Après ce premier weekend de formation de professeur de Yoga (où j’ai réellement compris ce qu’était Utthita Trikonasana !!!) , j’ai choisi de continuer les cours avec Isabelle Lecomte afin de perfectionner mon apprentissage mais également de continuer à explorer cette nouvelle pratique et ces bienfaits. . Sa douceur et son incroyable générosité font d’elle un professeur d’une grande valeur. Chacun de ses cours est une histoire, elle vous guide avec une énergie et une précision telle qu’il est très rare qu’elle ajuste physiquement un élève, ce qui est pour moi gage d’un enseignement de qualité. Je m’étonne encore du niveau de précision dans de ses indications car certes, un cours d’Iyengar est intense par la rigueur et la concentration qu’il exige. C'est d'ailleurs ainsi que je parviens à mieux canaliser mon mental dissipé (je suis Vata !)

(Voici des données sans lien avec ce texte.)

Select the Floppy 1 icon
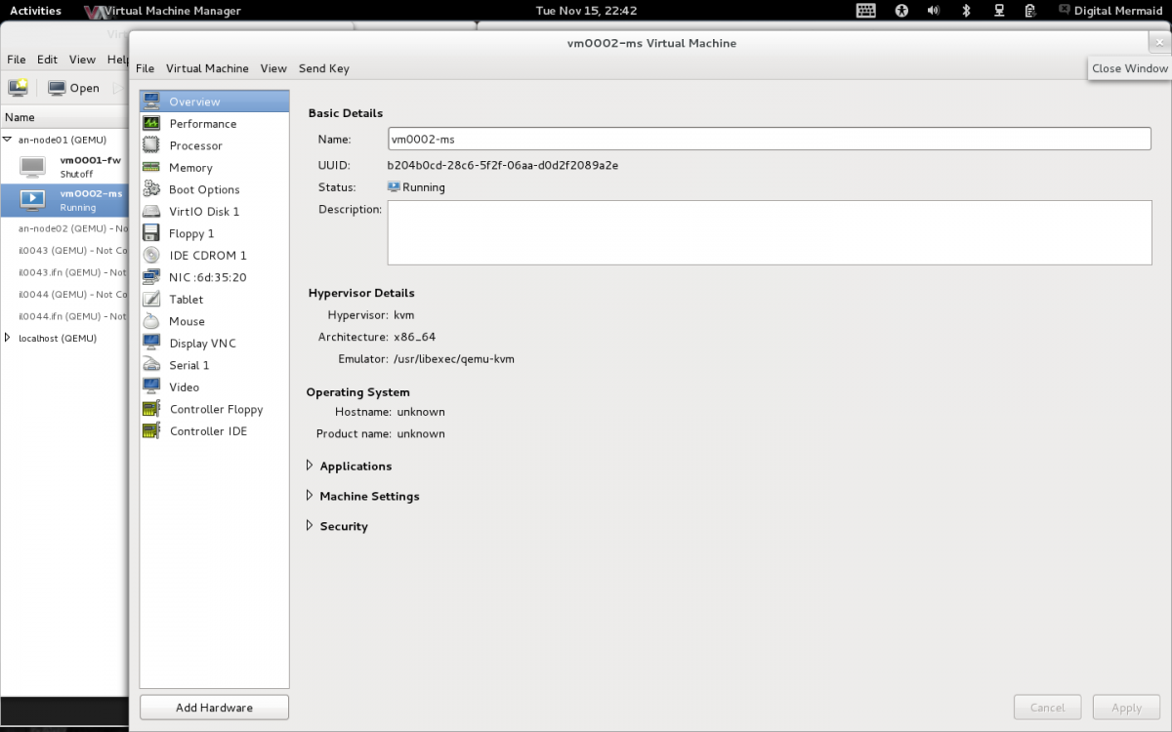Viewport: 1172px width, 732px height. coord(151,233)
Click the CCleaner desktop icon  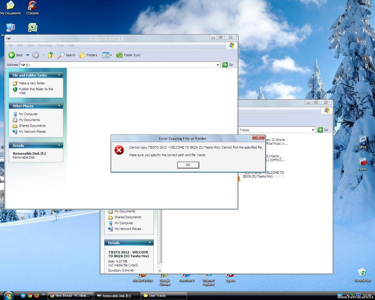coord(33,7)
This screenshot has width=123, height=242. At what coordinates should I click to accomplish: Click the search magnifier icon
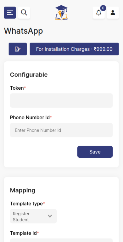pyautogui.click(x=24, y=13)
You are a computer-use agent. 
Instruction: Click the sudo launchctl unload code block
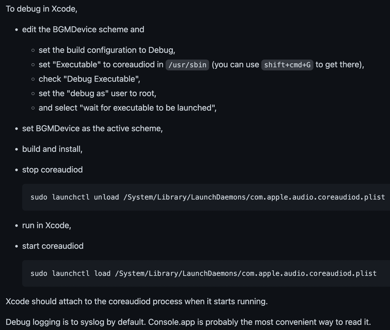coord(207,197)
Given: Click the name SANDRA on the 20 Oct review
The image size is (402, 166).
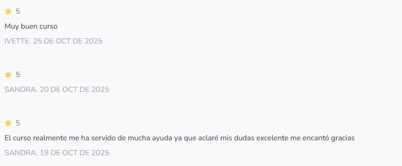Looking at the screenshot, I should click(21, 89).
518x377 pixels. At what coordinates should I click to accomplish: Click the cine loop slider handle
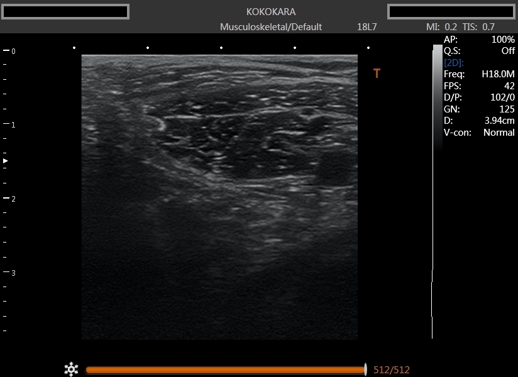[365, 369]
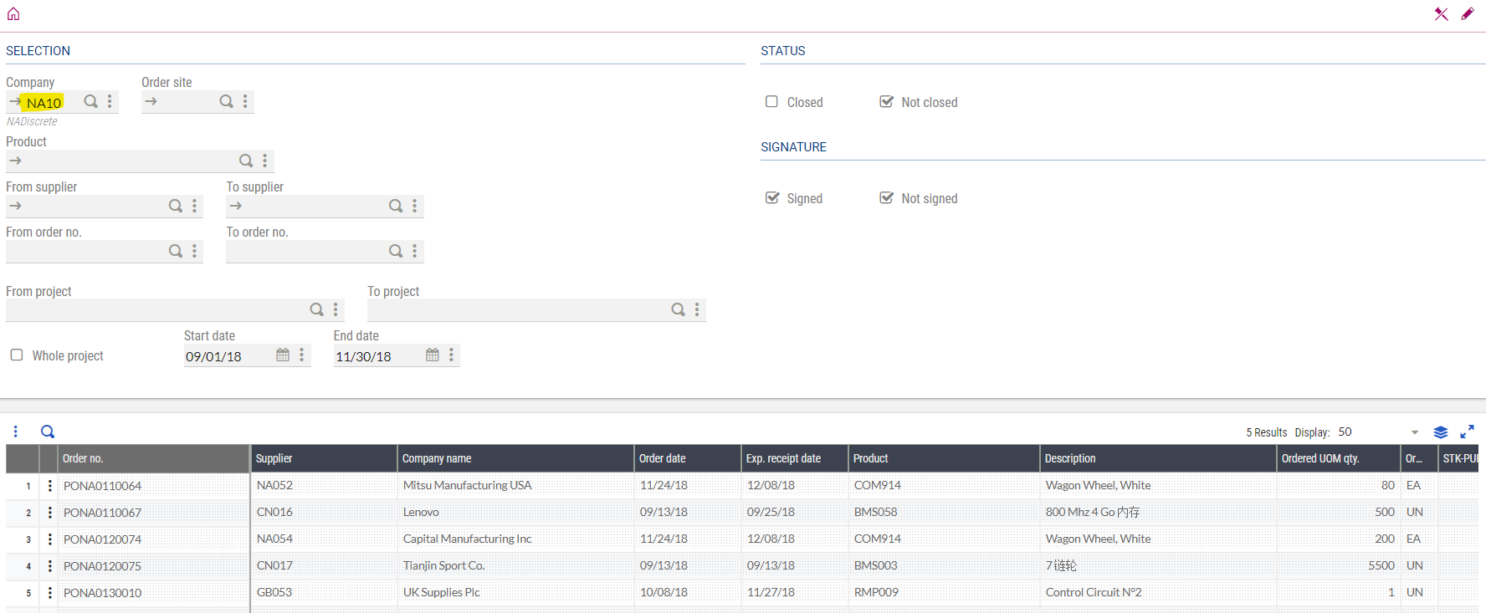The height and width of the screenshot is (613, 1486).
Task: Open the Display count dropdown arrow
Action: pos(1415,432)

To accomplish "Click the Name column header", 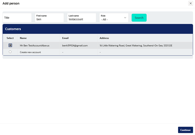I will [x=23, y=38].
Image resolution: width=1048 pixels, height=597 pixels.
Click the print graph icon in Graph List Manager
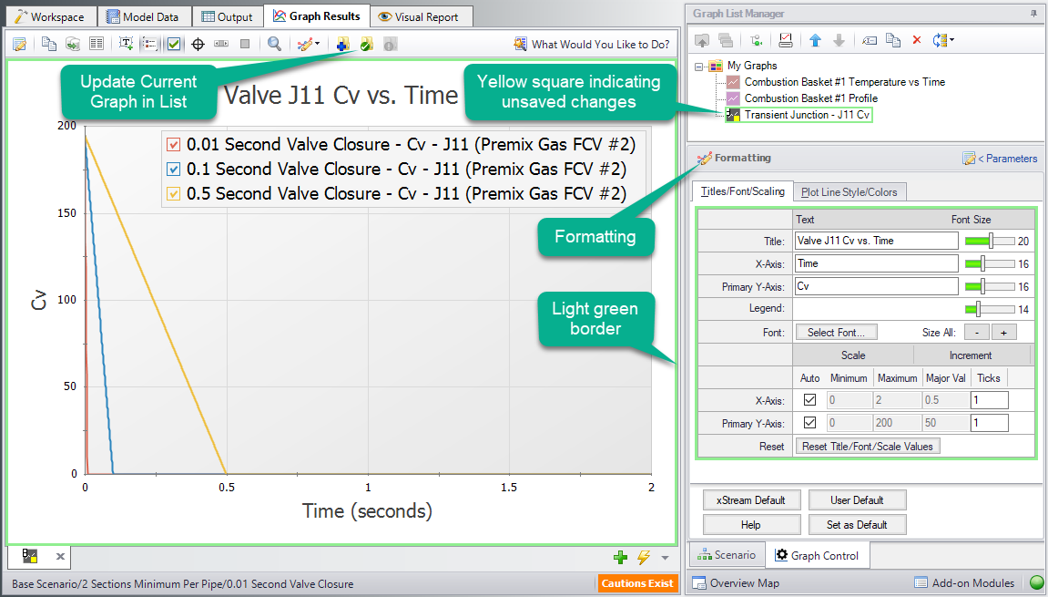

Côté philo et spiritualité, là encore je n'ai pas été déçue, les nombreux livres écrits par BKS Iyengar sont d'une clarté et permettent une relecture plus aisée des textes traditionnels. Certains sont des recueils de conférence qu'il a donné aux quatre coins du monde et son riches de ses expériences personnelles en tant que pratiquant et enseignant. Je vous recommande de commencer par l'Arbre du Yoga, accessible.
Vous trouverez ces ouvrages sur le site de l'Association Française de Yoga Iyengar :
Pour conclure, je dirai que je n’ai jamais pris autant de plaisir à pratiquer et étudier depuis que j'ai découvert la méthode Iyengar.
Cela est peut être dû qu’en « mûrissant », je recherche le sens et non plus la performance, la précision plutôt que le créatif. Je suis en quête permanente de sensations nouvelles, chaque cours est une nouvelle découverte, mon tapis est devenu un terrain de jeu, d’exploration. Et ce que j’ai appris sur mon tapis, je peux également l’enseigner et le partager avec mes élèves.
Car nous sommes finalement légitimes à enseigner ce que nous avons nous même expérimenté.